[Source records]

-----

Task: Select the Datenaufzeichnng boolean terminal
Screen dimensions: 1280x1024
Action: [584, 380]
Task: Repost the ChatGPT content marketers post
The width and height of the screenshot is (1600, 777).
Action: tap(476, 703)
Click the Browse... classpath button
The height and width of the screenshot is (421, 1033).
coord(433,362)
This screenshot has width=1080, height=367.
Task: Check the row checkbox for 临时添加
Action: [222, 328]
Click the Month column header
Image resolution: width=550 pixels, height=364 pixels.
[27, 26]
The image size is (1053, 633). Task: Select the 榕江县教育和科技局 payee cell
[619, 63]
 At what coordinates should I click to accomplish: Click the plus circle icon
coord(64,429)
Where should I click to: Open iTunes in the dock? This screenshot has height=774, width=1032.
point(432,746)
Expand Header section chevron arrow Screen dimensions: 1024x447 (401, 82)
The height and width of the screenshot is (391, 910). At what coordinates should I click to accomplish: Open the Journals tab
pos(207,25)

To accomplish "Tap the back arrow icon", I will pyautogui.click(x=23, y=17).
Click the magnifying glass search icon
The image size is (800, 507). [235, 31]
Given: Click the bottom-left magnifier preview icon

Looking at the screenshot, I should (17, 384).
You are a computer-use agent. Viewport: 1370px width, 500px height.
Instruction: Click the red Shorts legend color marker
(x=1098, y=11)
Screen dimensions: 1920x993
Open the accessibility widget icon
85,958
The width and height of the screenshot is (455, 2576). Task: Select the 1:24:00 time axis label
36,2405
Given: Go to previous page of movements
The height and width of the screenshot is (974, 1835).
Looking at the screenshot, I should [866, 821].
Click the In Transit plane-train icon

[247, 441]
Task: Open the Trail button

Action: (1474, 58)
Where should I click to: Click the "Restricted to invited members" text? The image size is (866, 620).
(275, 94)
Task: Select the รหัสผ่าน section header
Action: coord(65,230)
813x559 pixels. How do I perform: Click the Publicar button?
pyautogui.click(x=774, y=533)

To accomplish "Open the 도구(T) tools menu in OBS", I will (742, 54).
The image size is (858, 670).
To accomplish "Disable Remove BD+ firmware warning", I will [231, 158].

-----

What is expected:
The line containing "Click the Browse... classpath button" marks the end. Please print exactly every line from the top of the data to it, both included, and nothing more.

Written response:
Task: Select the Datenaufzeichnng boolean terminal
Screen dimensions: 1280x1024
Action: [584, 380]
Task: Repost the ChatGPT content marketers post
The width and height of the screenshot is (1600, 777).
Action: tap(476, 703)
Click the Browse... classpath button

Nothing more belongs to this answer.